The Administrator hereby grants to the individual named in the Notice of Stock Option Grant (the “Notice of Grant”) attached as Part I of this Award Agreement (the “Participant”) an option (the “Option”) to purchase the number of Shares, as set forth in the Notice of Grant, at the exercise price per share set forth in the Notice of Grant (the “Exercise Price”), subject to the terms and conditions of the Plan, which is incorporated herein by reference. Subject to Section 20(c) of the Plan, in the event of a conflict between the terms and conditions of the Plan and the terms and conditions of this Award Agreement, the terms and conditions of the Plan will prevail.

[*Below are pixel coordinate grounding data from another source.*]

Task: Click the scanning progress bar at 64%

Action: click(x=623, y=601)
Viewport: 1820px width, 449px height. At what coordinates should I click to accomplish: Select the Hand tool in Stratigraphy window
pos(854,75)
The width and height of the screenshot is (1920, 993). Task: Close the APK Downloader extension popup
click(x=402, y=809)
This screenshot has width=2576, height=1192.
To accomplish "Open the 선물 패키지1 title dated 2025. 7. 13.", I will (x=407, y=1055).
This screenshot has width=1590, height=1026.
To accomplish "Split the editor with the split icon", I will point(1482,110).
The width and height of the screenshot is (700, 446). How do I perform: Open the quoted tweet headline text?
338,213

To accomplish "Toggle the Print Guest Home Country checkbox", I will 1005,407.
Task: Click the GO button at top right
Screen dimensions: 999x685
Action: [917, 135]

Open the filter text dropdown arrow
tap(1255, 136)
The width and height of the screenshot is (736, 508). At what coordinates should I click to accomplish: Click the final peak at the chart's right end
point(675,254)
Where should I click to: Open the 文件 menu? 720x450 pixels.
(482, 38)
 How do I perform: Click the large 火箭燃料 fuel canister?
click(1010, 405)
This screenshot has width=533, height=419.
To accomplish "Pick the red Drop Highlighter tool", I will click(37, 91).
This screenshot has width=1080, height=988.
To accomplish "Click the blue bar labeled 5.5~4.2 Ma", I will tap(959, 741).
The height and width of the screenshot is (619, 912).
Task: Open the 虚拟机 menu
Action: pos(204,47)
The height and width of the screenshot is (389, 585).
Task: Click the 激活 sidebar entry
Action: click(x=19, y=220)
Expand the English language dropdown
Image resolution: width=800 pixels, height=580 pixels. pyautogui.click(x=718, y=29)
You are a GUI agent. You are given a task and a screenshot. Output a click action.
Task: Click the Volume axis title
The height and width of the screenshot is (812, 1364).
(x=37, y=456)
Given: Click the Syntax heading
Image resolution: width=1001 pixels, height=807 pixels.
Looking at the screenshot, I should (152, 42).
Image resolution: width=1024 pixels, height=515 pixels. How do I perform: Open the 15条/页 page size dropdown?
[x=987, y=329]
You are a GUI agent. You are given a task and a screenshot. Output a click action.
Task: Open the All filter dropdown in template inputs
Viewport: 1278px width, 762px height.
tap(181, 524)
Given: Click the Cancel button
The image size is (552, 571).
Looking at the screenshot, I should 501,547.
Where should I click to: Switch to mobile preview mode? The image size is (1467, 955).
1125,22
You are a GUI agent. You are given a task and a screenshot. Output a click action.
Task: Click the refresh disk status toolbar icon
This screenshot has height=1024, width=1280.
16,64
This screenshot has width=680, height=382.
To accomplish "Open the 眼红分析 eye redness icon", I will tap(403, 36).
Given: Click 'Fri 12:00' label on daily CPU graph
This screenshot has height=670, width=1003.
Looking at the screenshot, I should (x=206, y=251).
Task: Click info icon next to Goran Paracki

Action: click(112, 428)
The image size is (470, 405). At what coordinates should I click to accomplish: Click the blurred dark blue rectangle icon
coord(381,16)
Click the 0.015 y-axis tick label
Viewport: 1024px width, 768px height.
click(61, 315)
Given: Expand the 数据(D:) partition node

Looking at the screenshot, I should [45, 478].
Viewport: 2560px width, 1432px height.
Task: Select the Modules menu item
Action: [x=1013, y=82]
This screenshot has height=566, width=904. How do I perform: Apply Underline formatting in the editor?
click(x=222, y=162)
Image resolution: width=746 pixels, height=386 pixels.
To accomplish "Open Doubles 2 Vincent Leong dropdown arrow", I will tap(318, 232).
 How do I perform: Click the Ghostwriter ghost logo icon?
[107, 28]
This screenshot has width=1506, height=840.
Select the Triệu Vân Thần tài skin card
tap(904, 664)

If designated in the Notice of Grant as an Incentive Stock Option (“ISO”), this Option is intended to qualify as an Incentive Stock Option under Section 422 of the Code. However, if this Option is intended to be an Incentive Stock Option, to the extent that it exceeds the $100,000 rule of Code Section 422(d) it will be treated as a Nonstatutory Stock Option (“NSO”).
B. Exercise of Option.
(a) Right to Exercise. This Option is exercisable during its term in accordance with the Vesting Schedule set out in the Notice of Grant and the applicable provisions of the Plan and this Award Agreement.
(b) Method of Exercise. This Option is exercisable by delivery of an exercise notice, in the form attached as Exhibit A (the “Exercise Notice”) or in such other form and manner as determined by the Administrator, which will state the election to exercise the Option, the number of Shares in respect of which the Option is being exercised (the “Exercised Shares”), and such other representations and agreements as may be required by the Company pursuant to the provisions of the Plan. The Exercise Notice will be completed by Participant and delivered to the Company. The Exercise Notice will be accompanied by payment of the aggregate Exercise Price as to all Exercised Shares together with any applicable withholding taxes. This Option will be deemed to be exercised upon receipt by the Company of such fully executed Exercise Notice accompanied by such aggregate Exercise Price.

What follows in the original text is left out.